By this time, Comix Fair promoter Utopia Entertainment was putting on one-day small-scale shows in the Houston area on a bimonthly basis. Guests at some of these shows included Doug Hazlewood, Kenneth Smith, Gil Kane, Jimmy Palmiotti, Amanda Conner, Mike Grell, Mike Wieringo, Jeff Parker, Brian Stelfreeze, Susie Owens, Bjo Trimble, Mark Allen Shepherd, Len Wein, Marv Wolfman, Jerry Bingham, Mark Schultz, William Stout, Sean Stewart, Marilyn Burns, and Edwin Neal.

A 15th Comix Fair was planned for June 22, 1997, at the Holiday Inn Select, but the promoter (Larry Taylor), who was born with Marfan syndrome, had to have a second, unexpected heart surgery as a result of that condition, and did not resume organizing conventions. After a subsequent writing career, he died in Seattle in 2014 of amyotrophic lateral sclerosis (ALS).

== Legacy ==
After many years of Comix Fair being the only comic convention in Houston, on August 7–8, 1993, the University of Houston hosted the "Houston Comic Book Festival," with official guests Chris Claremont, Matt Wagner, Kelley Jones, Joe St. Pierre, Evan Dorkin, and Mike Leeke.

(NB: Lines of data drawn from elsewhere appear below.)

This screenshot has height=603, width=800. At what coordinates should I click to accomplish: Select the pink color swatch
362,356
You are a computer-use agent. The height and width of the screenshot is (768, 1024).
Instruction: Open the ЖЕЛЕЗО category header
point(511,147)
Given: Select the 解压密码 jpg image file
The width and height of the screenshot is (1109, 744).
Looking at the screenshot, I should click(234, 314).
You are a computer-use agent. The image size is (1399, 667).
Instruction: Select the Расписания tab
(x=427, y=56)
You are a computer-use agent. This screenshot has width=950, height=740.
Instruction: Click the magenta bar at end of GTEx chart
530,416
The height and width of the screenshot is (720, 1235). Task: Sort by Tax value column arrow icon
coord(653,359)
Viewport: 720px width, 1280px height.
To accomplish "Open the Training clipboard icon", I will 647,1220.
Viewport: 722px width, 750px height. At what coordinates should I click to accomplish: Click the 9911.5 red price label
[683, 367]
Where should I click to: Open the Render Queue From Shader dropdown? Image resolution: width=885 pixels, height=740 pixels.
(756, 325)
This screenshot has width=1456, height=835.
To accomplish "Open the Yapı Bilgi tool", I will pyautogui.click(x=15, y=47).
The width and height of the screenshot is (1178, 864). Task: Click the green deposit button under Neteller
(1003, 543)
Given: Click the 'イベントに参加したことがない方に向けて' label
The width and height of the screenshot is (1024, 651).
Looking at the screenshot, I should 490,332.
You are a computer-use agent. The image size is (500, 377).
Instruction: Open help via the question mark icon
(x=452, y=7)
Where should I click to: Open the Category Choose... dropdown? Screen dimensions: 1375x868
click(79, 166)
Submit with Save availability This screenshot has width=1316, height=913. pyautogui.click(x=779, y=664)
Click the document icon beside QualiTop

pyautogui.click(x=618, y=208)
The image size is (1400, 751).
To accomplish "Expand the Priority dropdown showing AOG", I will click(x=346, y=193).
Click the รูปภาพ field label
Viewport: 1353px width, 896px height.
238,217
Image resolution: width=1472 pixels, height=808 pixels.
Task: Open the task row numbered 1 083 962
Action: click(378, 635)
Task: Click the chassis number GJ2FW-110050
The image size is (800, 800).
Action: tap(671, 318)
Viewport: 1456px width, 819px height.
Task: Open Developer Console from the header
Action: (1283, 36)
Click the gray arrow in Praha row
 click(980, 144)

After Comix Fair's demise in 1996, Houston was devoid of comic conventions until the mid-2000s, when Comicpalooza entered the scene. Since then, the number of Houston-area conventions has exploded, with shows like the Houston Comic Con, Amazing Houston Comic Con, and Space City Comic Con all taking place in the city.